Declan on Revisionism at the White House

by on September 9, 2007 · 2 comments

I’ve not seen much mention of the fact that libertarian journalist extraordinaire Declan McCullough has joined the blogosphere. His most interesting post to date was this one, in which he revealed that the White House has been using its robots.txt file to prevent search engines from indexing or archiving potentially embarrassing information:

Whitehouse.gov was programmed to block search engines from indexing a photo gallery of President Bush in a flight suit standing in front of that famous Iraq “Mission Accomplished” banner in May 2003.

What’s odd is that the gallery, which has since been moved, was the only one on the entire Whitehouse.gov site listed as off-limits. To be fair, though, the current location is not off-limits.

By way of background, there was a flap in late 2003 about the White House using robots.txt to tell search engine bots to stay away from “/iraq” pages because the same file was posted in the main section and duplicated in the “/iraq” section. It’s the same logic as blocking text-only pages; here’s an example of the same text appearing in three different templates: normal, text-only, and printer-friendly. The White House seems to have subsequently discontinued the Iraq template.

That explains the “/nsc/iraq” directory being marked as off-limits to search engines. But out of 767 mentions of “/iraq” in the robots.txt file from 2003, the sole Iraq press release or gallery listed as blocked this week (a) represents a uniquely embarrassing moment for the Bush administration and (b) has been the subject of revisionism.

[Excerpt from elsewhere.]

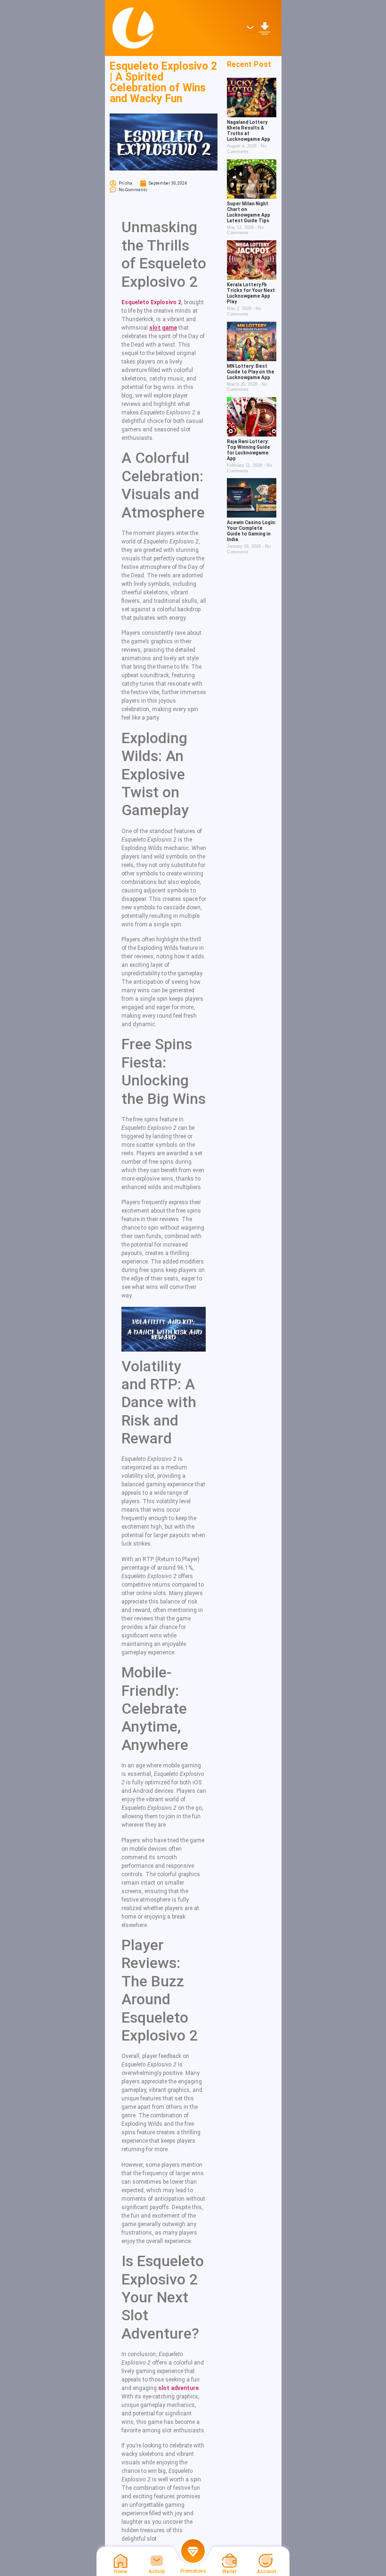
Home (120, 2571)
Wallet (229, 2571)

Don’t believe me? Bush’s carrier speech originally was titled, according to the Internet Archive, “President Bush Announces Combat Operations in Iraq Have Ended” and featured photographs of smiling Iraqi children. At some point the children vanished and the speech was quietly renamed: “President Bush Announces Major Combat Operations in Iraq Have Ended.” Another USS Abraham Lincoln-related switch: before and after.

It looks like it’ll be a great blog!